Comment la bactérie du sol Bacillus subtilis fait elle pour survivre et croître dans un environnement naturel en perpétuel changement (température, humidité, salinité, nutriments, etc.) ? Pour le comprendre, les chercheurs de 7 pays Européens et d’Australie qui participent au projet BaSysBio, coordonné par l’Inra et financé par la Commission Européenne, publient aujourd’hui 2 articles majeurs dans la revue internationale « Science ». Pour la première fois, tous les niveaux de régulation dans une bactérie ont été pris en compte. Ces travaux révèlent l’architecture globale des régulations génétiques chez la bactérie et mettent en évidence des stratégies d’adaptation qui reflètent les contraintes évolutives imposées par un environnement en constant changement.

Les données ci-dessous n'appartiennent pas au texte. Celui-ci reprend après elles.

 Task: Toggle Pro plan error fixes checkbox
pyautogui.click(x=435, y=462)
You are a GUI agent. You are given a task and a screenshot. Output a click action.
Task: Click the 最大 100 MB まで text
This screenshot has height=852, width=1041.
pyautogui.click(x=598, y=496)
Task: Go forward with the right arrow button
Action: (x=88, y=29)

Dans la première étude, Bacillus subtilis a été exposé à plus d’une centaine de conditions différentes et la façon dont la bactérie réagit et adapte le niveau d’expression de ses gènes a été cartographiée. Dans la seconde étude, Bacillus subtilis a été exposé à un changement nutritionnel et la réaction de la bactérie a été mesurée au cours du temps au niveau de l’expression des gènes,  de la production des protéines et du métabolisme. Ce qui est innovant dans cette recherche est l’ampleur des données expérimentales qui permettent de cartographier avec un haut niveau de détails les mécanismes de régulation. Habituellement, un seul niveau de régulation est étudié dans un nombre limité de conditions. Ici, tous les niveaux ont été pris en compte ainsi que la façon dont ils sont reliés l’un à l’autre. Ceci a été rendu possible par une intense collaboration entre les biologistes, les informaticiens, et les mathématiciens dans une  approche de « biologie des systèmes » qui associe étroitement la production de données expérimentales sur les composants cellulaires, le traitement et l’analyse bioinformatique de ces données, et leur intégration dans des modèles mathématiques qui seuls permettent de prendre en compte cette complexité afin de comprendre le fonctionnement de la bactérie dans sa globalité.
 
Plus de 500 nouveaux gènes découverts


Pourquoi choisir une centaine de conditions différentes ? Parce que ces conditions reflètent celles que Bacillus subtilis peut rencontrer dans la nature, mais aussi dans le laboratoire et dans l’industrie où cette bactérie est largement utilisée. Dans cette centaine de conditions, la bactérie exprime 96% de ses gènes ce qui a permis de définir très précisément plus de 3000 endroits sur le chromosome où la lecture des gènes commence. Plus de 500 nouveaux gènes ont été découverts et des informations sur les fonctions de nombreux gènes ont été acquises.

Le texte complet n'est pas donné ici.